_Required work_
Every line below that has the string "will" adds one to the count. Give that count by itself.

Records from a data source

■ ■ ■ ■ ■ ■ ■

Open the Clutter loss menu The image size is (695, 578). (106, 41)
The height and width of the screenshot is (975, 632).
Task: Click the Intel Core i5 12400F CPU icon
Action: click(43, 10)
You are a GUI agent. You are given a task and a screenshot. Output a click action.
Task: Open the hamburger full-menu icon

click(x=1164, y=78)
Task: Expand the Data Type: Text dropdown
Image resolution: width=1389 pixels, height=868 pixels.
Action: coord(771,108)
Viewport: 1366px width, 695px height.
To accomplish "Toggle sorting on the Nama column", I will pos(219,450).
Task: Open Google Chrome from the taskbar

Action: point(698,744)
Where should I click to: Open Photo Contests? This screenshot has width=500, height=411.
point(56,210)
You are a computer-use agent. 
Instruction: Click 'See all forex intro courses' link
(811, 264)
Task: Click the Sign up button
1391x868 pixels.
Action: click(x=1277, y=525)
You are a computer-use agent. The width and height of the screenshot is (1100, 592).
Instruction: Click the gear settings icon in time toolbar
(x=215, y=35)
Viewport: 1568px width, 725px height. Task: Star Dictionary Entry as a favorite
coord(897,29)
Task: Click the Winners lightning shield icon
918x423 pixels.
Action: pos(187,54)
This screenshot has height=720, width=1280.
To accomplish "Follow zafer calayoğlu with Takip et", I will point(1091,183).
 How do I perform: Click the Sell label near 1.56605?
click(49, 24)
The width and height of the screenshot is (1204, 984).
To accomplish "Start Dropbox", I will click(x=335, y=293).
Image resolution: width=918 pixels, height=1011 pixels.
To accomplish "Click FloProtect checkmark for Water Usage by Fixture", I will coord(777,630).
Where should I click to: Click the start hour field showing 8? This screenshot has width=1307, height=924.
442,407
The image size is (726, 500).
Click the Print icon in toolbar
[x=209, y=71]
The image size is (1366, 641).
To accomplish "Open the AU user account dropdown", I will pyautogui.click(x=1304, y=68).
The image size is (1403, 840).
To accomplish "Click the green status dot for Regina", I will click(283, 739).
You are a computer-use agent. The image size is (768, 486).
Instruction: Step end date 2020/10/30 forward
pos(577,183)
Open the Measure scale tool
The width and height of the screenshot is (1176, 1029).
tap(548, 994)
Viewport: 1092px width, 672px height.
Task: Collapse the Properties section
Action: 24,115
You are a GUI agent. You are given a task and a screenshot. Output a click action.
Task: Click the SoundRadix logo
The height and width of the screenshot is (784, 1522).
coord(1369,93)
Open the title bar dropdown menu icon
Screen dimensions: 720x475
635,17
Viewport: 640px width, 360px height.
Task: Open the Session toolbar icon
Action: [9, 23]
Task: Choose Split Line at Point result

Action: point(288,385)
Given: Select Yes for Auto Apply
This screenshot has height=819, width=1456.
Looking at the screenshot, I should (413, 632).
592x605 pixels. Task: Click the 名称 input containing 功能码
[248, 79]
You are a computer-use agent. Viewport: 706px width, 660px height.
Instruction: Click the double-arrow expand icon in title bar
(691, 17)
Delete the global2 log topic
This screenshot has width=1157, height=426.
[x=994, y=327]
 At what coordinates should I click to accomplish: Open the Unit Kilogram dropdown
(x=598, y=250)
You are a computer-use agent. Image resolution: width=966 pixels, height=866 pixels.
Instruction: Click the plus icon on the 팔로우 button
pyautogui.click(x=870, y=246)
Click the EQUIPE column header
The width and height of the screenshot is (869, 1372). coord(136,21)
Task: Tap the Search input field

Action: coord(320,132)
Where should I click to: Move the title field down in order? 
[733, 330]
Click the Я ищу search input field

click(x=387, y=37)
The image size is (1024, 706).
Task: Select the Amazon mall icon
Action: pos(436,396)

■ ■ ■ ■ ■ ■ ■

_Answer space_
6